RAW DATA: Begin

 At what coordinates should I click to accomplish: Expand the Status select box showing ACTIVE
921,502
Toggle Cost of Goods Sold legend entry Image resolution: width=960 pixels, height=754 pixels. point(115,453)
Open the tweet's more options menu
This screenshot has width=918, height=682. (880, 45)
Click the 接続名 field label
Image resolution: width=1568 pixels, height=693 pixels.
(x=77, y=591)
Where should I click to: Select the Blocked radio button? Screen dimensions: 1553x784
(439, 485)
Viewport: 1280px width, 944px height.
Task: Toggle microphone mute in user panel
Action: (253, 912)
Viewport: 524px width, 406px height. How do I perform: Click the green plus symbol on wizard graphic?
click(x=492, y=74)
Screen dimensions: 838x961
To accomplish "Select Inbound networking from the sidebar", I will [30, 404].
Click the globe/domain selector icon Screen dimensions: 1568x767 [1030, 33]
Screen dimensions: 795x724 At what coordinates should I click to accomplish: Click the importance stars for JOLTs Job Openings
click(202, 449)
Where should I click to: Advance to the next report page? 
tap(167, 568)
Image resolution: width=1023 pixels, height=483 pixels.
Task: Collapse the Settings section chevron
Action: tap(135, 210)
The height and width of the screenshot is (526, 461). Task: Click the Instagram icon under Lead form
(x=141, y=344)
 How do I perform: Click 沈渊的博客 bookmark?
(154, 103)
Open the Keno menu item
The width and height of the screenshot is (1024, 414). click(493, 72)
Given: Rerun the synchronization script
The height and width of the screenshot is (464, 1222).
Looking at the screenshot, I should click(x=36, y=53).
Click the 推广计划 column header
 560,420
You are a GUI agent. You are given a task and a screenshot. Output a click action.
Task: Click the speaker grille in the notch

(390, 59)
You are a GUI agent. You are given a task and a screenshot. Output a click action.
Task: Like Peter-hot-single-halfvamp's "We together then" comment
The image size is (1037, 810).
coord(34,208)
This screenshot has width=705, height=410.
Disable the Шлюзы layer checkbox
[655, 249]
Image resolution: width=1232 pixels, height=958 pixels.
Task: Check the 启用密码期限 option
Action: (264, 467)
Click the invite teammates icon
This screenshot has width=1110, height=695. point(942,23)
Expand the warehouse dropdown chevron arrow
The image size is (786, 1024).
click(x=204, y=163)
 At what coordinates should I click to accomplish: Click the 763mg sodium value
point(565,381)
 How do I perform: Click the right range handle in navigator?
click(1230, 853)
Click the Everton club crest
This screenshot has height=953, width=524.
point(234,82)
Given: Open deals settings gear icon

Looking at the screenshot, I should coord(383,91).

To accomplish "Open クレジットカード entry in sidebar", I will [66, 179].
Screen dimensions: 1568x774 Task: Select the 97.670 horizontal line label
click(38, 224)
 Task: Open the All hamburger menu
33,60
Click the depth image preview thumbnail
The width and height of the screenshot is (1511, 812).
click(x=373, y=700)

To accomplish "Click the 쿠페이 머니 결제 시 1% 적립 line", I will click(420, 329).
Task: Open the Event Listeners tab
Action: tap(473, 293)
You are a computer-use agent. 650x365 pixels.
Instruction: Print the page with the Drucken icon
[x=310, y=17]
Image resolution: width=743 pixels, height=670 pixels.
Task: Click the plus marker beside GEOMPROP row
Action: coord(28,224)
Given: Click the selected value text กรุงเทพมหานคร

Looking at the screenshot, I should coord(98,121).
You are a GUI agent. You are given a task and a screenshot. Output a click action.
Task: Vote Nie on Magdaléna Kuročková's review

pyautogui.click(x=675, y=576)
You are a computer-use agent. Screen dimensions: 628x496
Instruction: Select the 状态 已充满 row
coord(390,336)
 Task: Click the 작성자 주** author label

RAW DATA: End

-- INSTRUCTIONS TO FOLLOW --
Which of the lines above contain "computer"? Return them all.

-- REPLY TO THE TASK --
You are a computer-use agent. 650x365 pixels.
You are a computer-use agent. Screen dimensions: 628x496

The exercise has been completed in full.